GESTELLTE AUFGABE 1. Fasse im folgenden Lesetext über Martin Niemöllers Dahlemer Pfarrhaus den Absatz, der mit „Als wichtiger Bestandteil“ beginnt, als knappe Stichpunktliste zusammen. Alle wesentlichen Fakten müssen erhalten bleiben.

Als wichtiger Bestandteil eines authentischen Erinnerungsensembles, zu dem es gemeinsam mit der St.-Annen-Kirche, dem Kirchhof und dem historischen Gemeindehaus zählt, ist es in der Kette geschichtsträchtiger Sehenswürdigkeiten Dahlems als bedeutungsvolles Glied zwischen gestern und heute für Einheimische wie Touristen gleichermaßen unverzichtbar. In unmittelbarer Nähe von Domäne Dahlem, Botanischem Garten und unweit des AlliiertenMuseum, Kunsthaus Dahlem und des Brücke Museum angesiedelt, wird das 1910 vom Berliner Funkturm-Architekten Heinrich Straumer im englischen Landhausstil errichtete Haus mit seinem Garten einer zeitgemäßen Sichtbarmachung entgegensaniert und als moderner Ort zum Erinnern, Lernen und Handeln weiterentwickelt: So will man in den zukünftigen Alltags-Aufgaben der professionell geführten öffentlichen Einrichtung die Erfahrungen aus der Vergangenheit mit dem Verständnis der Gegenwart in der Zukunftsperspektive lebendig vereint sehen. Wie sie auch im Denken und Handeln Martin Niemöllers verankert waren. 1931 war er Pfarrer der Dahlemer Gemeinde geworden, wo sich 1933 im Kampf gegen die Ausgrenzung von Christen jüdischer Herkunft aus dem kirchlichen Leben 70 Pfarrer zum Pfarrernotbund unter seinem Wirken und Vorsitz zusammengeschlossen hatten. Aus diesem Notbund ging schließlich die Bekennende Kirche hervor. Zu deren aktivsten Mitgliedern gehört Martin Niemöller – dessen eindringliche Lebensgeschichte als Pfarrer, Gefangener und schließlich Präsident des Weltkirchenrates und Mahner jeder Stein seines Dahlemer Pfarrhauses erzählt, in dem er mit seiner Familie von 1932 bis zu seiner Verhaftung durch die Gestapo im Jahr 1937 lebte.

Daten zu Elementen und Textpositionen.

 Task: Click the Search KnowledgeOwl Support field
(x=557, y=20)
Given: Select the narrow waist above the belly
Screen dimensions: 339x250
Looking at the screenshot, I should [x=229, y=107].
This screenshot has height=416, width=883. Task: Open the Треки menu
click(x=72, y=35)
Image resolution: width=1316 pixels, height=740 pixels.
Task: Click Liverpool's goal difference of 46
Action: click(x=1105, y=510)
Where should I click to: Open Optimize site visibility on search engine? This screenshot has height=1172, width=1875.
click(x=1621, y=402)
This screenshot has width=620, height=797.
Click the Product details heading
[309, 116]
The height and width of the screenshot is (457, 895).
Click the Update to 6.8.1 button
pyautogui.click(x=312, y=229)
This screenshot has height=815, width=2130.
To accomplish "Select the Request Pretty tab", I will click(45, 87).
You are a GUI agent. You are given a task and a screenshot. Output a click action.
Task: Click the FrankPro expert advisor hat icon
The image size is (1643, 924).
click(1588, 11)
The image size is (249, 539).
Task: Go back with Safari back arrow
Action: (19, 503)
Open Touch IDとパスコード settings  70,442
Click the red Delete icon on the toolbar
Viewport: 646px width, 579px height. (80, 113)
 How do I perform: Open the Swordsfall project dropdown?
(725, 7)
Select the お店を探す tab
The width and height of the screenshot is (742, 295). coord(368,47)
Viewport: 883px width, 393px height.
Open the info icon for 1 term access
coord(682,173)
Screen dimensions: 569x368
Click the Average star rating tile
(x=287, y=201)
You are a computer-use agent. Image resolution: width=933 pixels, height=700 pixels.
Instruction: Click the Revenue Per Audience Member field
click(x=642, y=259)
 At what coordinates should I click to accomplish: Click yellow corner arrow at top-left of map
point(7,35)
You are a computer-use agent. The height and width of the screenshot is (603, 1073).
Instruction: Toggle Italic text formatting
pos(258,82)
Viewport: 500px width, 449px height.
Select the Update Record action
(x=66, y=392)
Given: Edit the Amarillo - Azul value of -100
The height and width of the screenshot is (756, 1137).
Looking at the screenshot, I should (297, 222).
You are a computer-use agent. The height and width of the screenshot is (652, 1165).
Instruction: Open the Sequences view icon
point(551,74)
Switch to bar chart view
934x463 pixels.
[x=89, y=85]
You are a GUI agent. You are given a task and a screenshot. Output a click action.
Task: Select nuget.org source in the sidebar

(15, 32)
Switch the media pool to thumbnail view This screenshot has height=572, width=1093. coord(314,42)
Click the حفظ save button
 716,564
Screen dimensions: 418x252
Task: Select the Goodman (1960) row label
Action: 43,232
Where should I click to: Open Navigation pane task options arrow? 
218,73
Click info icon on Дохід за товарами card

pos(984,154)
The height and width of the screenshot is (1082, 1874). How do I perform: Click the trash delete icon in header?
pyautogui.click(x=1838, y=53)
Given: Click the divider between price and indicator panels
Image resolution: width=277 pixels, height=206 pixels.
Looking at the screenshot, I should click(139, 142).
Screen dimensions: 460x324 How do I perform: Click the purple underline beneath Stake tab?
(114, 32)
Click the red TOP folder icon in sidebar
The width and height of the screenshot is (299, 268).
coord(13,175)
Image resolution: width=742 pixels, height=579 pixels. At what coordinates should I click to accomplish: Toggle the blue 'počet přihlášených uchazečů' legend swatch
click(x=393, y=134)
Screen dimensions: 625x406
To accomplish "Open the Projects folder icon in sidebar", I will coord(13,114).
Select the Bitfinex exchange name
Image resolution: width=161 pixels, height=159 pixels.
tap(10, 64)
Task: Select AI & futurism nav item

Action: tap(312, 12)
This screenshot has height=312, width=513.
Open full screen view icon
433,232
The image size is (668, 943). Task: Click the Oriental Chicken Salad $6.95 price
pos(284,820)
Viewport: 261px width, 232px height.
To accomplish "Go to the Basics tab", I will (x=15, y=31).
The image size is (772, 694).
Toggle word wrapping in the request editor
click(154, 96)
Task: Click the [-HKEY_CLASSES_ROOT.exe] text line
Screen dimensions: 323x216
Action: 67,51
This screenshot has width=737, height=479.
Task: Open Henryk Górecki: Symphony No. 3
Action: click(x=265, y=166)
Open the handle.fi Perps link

GESTELLTE AUFGABE 2. Schreibe den Abschnitt der Datensätze, der von ihrem Anfang bis einschließlich der Zeile mit „Open Touch IDとパスコード“ reicht, als JSON-Liste von Zeichenketten um. Nimm jede Zeile als eigenen Eintrag und lass Leerzeilen weg.

RICHTIGES ERGEBNIS 1.
- Das Haus bildet zusammen mit der St.-Annen-Kirche, dem Kirchhof und dem historischen Gemeindehaus ein authentisches Erinnerungsensemble. Für Einheimische und Touristen ist es ein wichtiges Glied unter den geschichtsträchtigen Sehenswürdigkeiten Dahlems.
- Es liegt nahe der Domäne Dahlem und dem Botanischen Garten, unweit von AlliiertenMuseum, Kunsthaus Dahlem und Brücke Museum.
- Erbaut wurde es 1910 von Heinrich Straumer, dem Architekten des Berliner Funkturms, im englischen Landhausstil.
- Haus und Garten werden saniert und zu einem modernen Ort zum Erinnern, Lernen und Handeln weiterentwickelt. Dort sollen Erfahrungen der Vergangenheit, Verständnis der Gegenwart und Zukunftsperspektive vereint werden, wie im Denken und Handeln Martin Niemöllers.
- 1931 wurde Niemöller Pfarrer der Dahlemer Gemeinde.
- 1933 schlossen sich dort unter seinem Wirken und Vorsitz 70 Pfarrer zum Pfarrernotbund zusammen, gegen die Ausgrenzung von Christen jüdischer Herkunft aus dem kirchlichen Leben.
- Aus dem Notbund ging die Bekennende Kirche hervor, zu deren aktivsten Mitgliedern Niemöller gehörte.
- Das Pfarrhaus erzählt seine Lebensgeschichte als Pfarrer, Gefangener, Präsident des Weltkirchenrates und Mahner.
- Von 1932 bis zu seiner Verhaftung durch die Gestapo 1937 lebte er dort mit seiner Familie.

RICHTIGES ERGEBNIS 2.
[
  " Task: Click the Search KnowledgeOwl Support field",
  "(x=557, y=20)",
  "Given: Select the narrow waist above the belly",
  "Screen dimensions: 339x250",
  "Looking at the screenshot, I should [x=229, y=107].",
  "This screenshot has height=416, width=883. Task: Open the Треки menu",
  "click(x=72, y=35)",
  "Image resolution: width=1316 pixels, height=740 pixels.",
  "Task: Click Liverpool's goal difference of 46",
  "Action: click(x=1105, y=510)",
  "Where should I click to: Open Optimize site visibility on search engine? This screenshot has height=1172, width=1875.",
  "click(x=1621, y=402)",
  "This screenshot has width=620, height=797.",
  "Click the Product details heading",
  "[309, 116]",
  "The height and width of the screenshot is (457, 895).",
  "Click the Update to 6.8.1 button",
  "pyautogui.click(x=312, y=229)",
  "This screenshot has height=815, width=2130.",
  "To accomplish \"Select the Request Pretty tab\", I will click(45, 87).",
  "You are a GUI agent. You are given a task and a screenshot. Output a click action.",
  "Task: Click the FrankPro expert advisor hat icon",
  "The image size is (1643, 924).",
  "click(1588, 11)",
  "The image size is (249, 539).",
  "Task: Go back with Safari back arrow",
  "Action: (19, 503)",
  "Open Touch IDとパスコード settings  70,442"
]